Input material
○ ○ ○ ○ ○ ○ ○

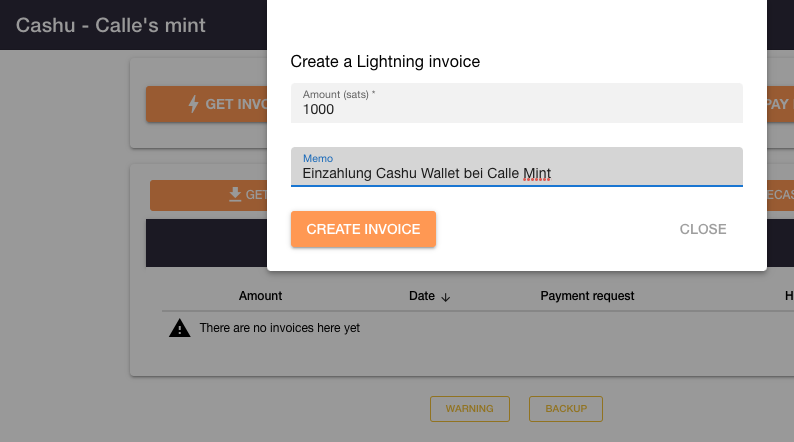794x442 pixels.
Task: Click the partially visible Pay button
Action: (x=780, y=104)
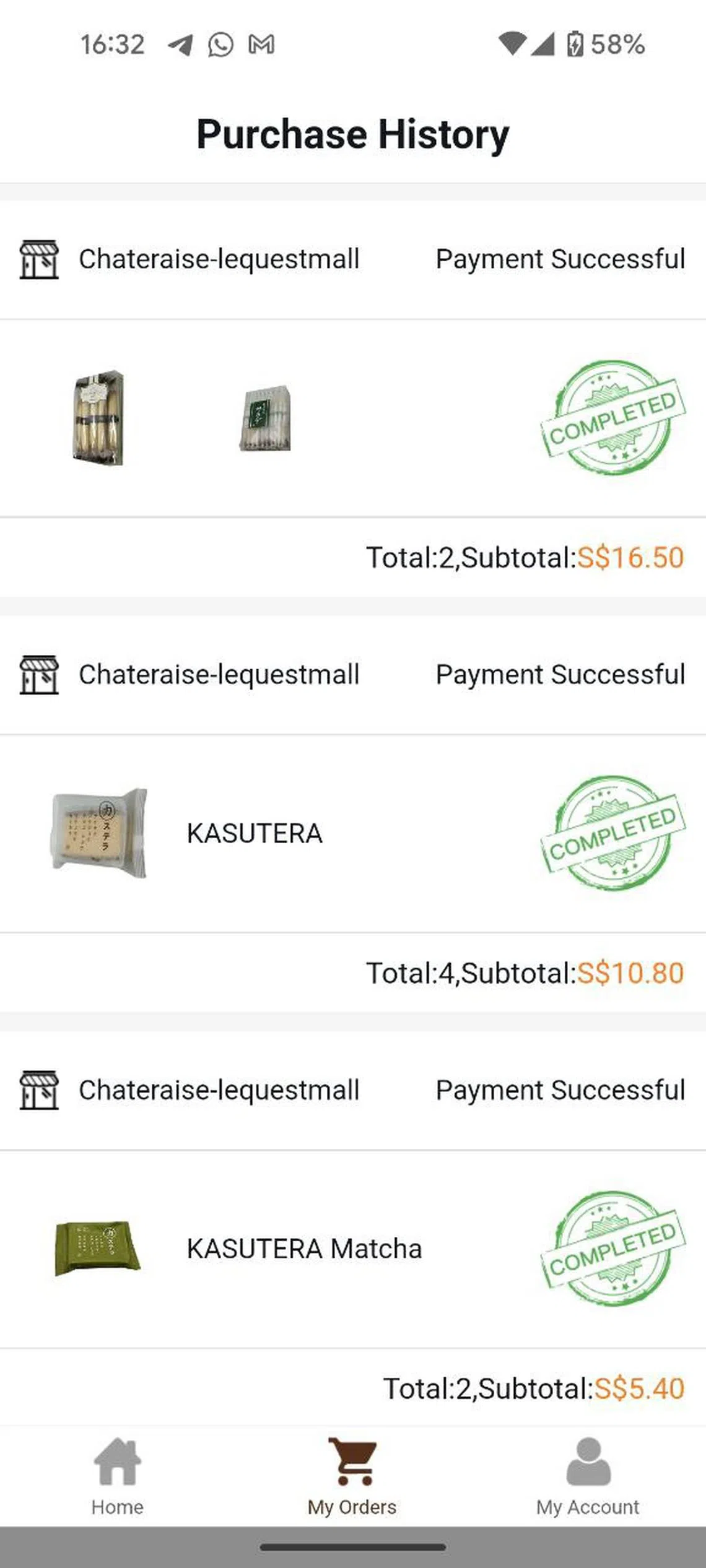Open the first order's cream biscuit thumbnail
This screenshot has width=706, height=1568.
pyautogui.click(x=98, y=418)
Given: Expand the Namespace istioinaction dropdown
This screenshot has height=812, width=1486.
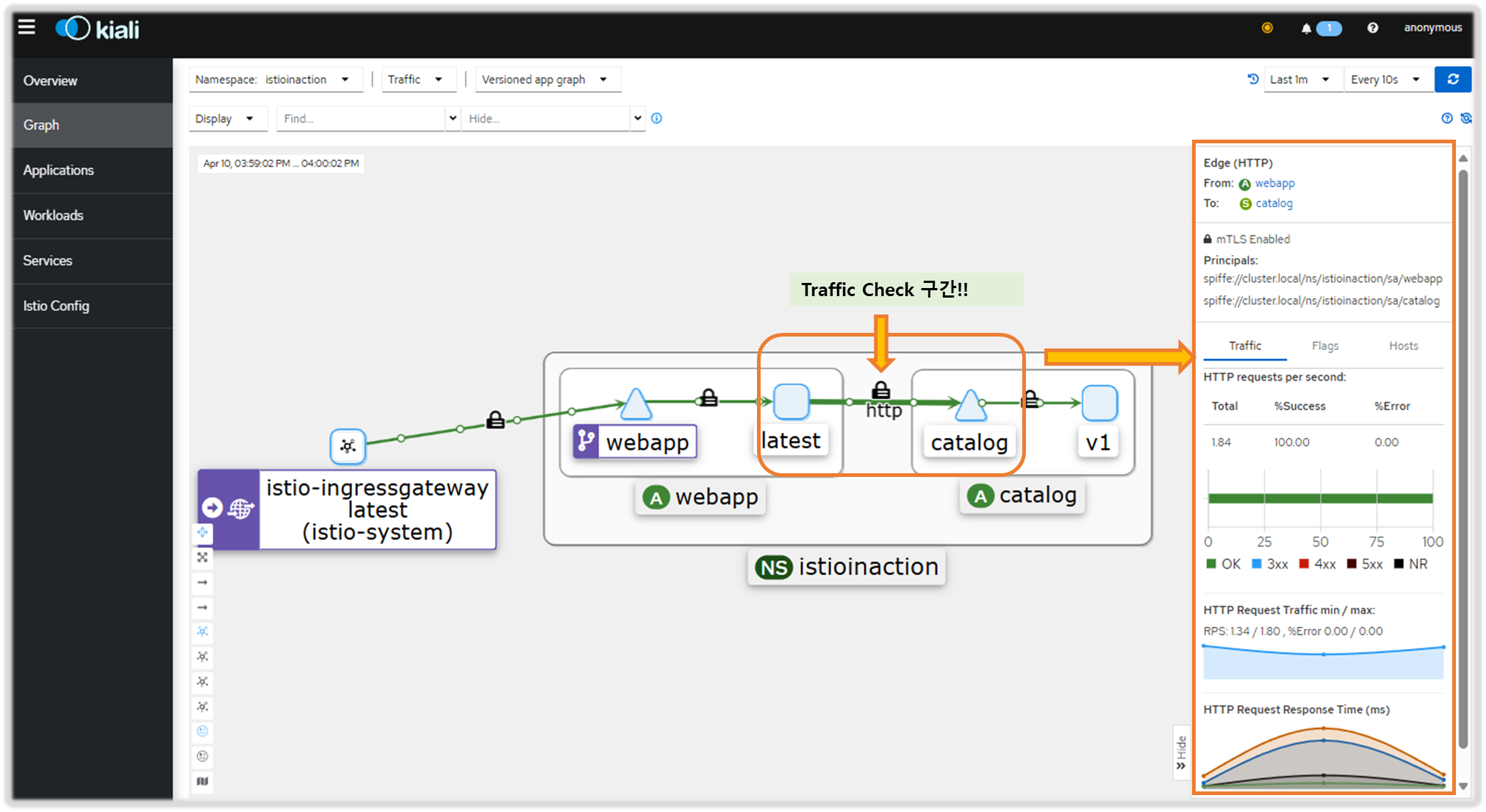Looking at the screenshot, I should (x=276, y=79).
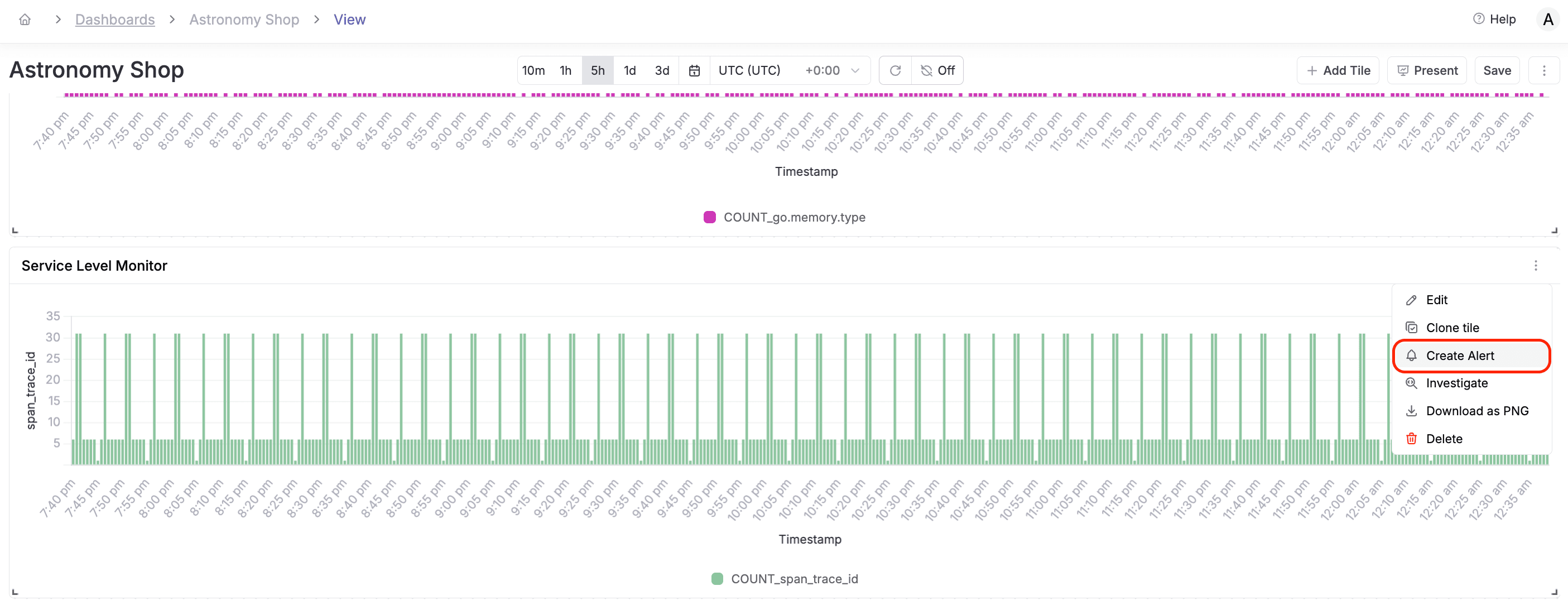This screenshot has width=1568, height=605.
Task: Open the dashboard options three-dot menu
Action: pos(1545,70)
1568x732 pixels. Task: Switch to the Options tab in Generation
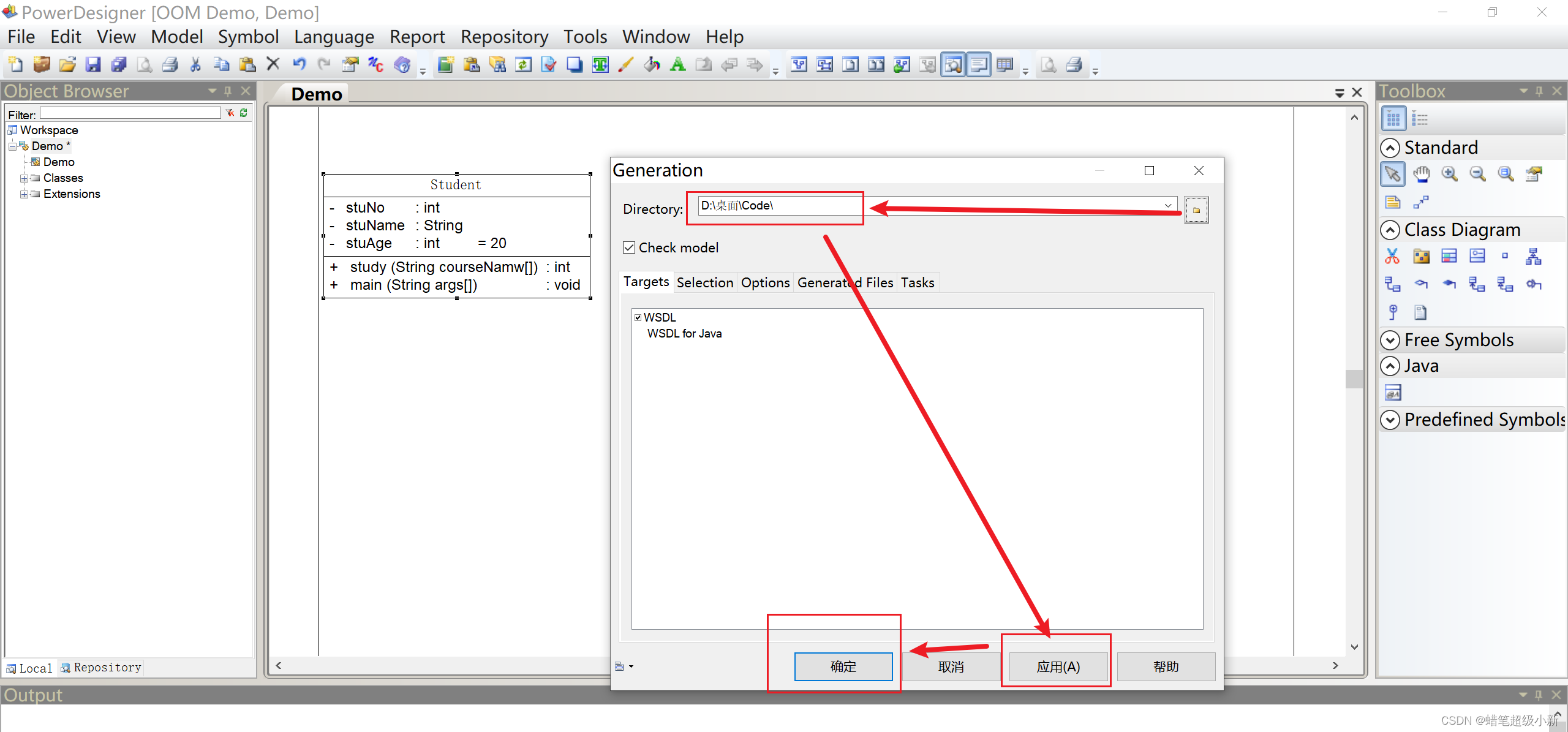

○ ○ ○ ○ ○ ○ ○

Task description
Can you rewrite all of the records above, changing "Switch to" to "Go to" and leaving everything else as it is? Omit the pictures from your answer.

The reply
794x442 pixels.
Task: Click the partially visible Pay button
Action: (x=780, y=104)
Open the first order's cream biscuit thumbnail
This screenshot has width=706, height=1568.
pyautogui.click(x=98, y=418)
Given: Expand the Namespace istioinaction dropdown
This screenshot has height=812, width=1486.
Looking at the screenshot, I should (x=276, y=79).
This screenshot has width=1568, height=605.
Task: Open the dashboard options three-dot menu
Action: pos(1545,70)
1568x732 pixels. Task: Go to the Options tab in Generation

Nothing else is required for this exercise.